**** Data in this exercise ****

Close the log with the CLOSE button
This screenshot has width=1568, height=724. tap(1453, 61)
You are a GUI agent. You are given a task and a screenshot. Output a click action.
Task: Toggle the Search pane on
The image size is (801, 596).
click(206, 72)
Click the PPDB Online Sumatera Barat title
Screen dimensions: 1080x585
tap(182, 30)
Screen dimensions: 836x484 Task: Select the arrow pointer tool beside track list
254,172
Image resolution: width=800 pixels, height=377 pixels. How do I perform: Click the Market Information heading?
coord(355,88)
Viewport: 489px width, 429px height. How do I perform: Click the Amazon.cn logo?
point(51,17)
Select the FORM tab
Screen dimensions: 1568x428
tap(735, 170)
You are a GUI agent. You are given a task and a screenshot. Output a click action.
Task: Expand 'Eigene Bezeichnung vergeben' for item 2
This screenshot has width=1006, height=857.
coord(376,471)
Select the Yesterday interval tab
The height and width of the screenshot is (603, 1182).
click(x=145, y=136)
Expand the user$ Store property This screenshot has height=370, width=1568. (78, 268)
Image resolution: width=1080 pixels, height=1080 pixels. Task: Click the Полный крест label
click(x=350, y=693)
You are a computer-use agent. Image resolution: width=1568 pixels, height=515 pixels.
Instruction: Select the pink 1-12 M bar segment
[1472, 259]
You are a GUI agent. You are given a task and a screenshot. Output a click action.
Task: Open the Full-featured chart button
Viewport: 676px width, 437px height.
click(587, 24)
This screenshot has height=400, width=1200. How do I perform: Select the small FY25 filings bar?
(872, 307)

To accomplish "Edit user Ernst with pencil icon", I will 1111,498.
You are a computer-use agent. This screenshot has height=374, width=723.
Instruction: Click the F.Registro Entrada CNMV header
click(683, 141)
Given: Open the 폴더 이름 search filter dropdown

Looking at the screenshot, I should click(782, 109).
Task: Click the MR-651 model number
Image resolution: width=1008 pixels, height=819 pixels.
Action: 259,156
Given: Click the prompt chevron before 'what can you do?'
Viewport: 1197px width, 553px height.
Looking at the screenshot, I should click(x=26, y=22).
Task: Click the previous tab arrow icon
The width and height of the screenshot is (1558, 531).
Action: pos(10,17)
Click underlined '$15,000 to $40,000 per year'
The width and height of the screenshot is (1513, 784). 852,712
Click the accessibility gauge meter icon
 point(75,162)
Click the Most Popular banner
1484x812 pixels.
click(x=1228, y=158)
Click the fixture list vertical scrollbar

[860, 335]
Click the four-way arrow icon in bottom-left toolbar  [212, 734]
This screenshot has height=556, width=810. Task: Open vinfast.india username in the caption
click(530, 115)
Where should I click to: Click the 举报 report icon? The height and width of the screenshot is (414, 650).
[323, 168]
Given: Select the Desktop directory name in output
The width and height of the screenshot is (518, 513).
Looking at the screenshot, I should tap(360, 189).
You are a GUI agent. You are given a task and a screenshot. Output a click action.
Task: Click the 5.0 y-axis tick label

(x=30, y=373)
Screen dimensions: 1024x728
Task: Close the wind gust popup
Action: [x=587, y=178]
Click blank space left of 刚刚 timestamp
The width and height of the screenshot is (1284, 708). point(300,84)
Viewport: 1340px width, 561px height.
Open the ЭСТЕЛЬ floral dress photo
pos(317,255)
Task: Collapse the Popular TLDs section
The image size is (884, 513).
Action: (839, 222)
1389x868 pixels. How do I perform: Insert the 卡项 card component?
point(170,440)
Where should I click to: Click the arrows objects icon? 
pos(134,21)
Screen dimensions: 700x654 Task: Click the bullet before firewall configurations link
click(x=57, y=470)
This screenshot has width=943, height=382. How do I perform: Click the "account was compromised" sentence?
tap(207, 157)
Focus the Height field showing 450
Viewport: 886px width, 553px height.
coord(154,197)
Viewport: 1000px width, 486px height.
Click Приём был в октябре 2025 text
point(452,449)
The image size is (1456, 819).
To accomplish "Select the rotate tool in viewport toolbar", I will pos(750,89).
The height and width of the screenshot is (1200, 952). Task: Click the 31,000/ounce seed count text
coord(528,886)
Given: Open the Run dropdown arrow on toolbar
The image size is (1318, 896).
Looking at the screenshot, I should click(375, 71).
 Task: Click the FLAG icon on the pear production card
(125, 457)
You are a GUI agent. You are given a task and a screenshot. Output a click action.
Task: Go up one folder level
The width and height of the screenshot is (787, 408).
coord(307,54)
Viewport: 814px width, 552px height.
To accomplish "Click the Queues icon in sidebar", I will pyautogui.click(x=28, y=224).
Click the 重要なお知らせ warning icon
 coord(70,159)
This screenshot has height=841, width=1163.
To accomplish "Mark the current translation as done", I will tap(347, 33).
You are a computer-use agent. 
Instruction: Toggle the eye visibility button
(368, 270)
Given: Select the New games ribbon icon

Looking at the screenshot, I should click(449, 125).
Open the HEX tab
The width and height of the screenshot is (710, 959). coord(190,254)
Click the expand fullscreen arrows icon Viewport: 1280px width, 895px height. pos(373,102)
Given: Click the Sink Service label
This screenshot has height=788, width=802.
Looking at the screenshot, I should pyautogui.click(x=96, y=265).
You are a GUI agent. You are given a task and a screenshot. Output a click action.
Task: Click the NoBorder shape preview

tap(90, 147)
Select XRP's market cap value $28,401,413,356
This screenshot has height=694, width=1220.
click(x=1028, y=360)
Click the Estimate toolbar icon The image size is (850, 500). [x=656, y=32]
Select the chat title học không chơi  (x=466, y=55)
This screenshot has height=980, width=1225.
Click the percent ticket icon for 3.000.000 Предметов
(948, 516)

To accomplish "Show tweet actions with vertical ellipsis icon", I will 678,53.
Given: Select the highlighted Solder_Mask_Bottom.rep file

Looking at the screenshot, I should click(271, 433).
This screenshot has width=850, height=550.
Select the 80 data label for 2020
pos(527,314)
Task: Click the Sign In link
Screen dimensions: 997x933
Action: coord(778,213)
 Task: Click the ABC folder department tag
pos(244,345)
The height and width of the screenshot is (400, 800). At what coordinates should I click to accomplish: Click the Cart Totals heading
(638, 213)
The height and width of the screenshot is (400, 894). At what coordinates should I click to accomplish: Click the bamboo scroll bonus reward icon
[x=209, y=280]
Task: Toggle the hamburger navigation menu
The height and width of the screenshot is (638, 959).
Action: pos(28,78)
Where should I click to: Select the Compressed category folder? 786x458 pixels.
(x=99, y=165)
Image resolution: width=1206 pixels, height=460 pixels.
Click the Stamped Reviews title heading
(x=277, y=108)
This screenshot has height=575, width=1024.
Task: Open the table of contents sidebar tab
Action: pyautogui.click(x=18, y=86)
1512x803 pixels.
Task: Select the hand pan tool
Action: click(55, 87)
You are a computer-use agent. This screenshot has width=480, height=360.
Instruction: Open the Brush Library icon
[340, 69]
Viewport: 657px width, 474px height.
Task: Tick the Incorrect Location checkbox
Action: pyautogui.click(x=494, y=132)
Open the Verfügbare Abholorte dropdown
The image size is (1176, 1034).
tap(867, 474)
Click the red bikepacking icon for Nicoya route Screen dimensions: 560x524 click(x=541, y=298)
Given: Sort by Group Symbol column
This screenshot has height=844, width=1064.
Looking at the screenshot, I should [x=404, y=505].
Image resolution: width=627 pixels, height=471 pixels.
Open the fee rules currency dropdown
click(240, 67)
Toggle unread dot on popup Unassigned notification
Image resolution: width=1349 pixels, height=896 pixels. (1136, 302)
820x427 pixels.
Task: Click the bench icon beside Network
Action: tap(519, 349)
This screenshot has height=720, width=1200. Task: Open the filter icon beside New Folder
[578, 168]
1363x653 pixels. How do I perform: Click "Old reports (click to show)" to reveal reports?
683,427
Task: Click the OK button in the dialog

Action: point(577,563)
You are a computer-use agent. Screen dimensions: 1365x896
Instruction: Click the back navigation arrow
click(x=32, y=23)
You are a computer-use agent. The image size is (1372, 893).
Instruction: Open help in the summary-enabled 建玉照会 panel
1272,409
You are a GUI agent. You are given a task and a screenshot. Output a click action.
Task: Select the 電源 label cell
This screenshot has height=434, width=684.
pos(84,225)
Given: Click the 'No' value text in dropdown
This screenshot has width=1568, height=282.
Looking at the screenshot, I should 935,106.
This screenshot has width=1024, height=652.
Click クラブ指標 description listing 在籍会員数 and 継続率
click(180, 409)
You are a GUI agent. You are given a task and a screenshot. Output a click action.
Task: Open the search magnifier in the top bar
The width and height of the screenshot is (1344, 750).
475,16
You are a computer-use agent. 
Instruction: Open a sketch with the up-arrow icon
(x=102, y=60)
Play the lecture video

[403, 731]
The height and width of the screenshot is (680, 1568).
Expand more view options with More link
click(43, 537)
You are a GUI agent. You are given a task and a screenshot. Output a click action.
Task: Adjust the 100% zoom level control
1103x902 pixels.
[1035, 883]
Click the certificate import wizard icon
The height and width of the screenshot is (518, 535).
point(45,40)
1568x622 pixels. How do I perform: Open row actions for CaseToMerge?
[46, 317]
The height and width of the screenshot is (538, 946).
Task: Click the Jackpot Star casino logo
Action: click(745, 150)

****

Taking the lines above, repeat exactly those from the line that contains "This screenshot has width=850, height=550." through the line that contains "has width=480, height=360.", and both of those lines as well. Include nothing else.

_Worked solution_.
This screenshot has width=850, height=550.
Select the 80 data label for 2020
pos(527,314)
Task: Click the Sign In link
Screen dimensions: 997x933
Action: coord(778,213)
 Task: Click the ABC folder department tag
pos(244,345)
The height and width of the screenshot is (400, 800). At what coordinates should I click to accomplish: Click the Cart Totals heading
(638, 213)
The height and width of the screenshot is (400, 894). At what coordinates should I click to accomplish: Click the bamboo scroll bonus reward icon
[x=209, y=280]
Task: Toggle the hamburger navigation menu
The height and width of the screenshot is (638, 959).
Action: pos(28,78)
Where should I click to: Select the Compressed category folder? 786x458 pixels.
(x=99, y=165)
Image resolution: width=1206 pixels, height=460 pixels.
Click the Stamped Reviews title heading
(x=277, y=108)
This screenshot has height=575, width=1024.
Task: Open the table of contents sidebar tab
Action: pyautogui.click(x=18, y=86)
1512x803 pixels.
Task: Select the hand pan tool
Action: click(55, 87)
You are a computer-use agent. This screenshot has width=480, height=360.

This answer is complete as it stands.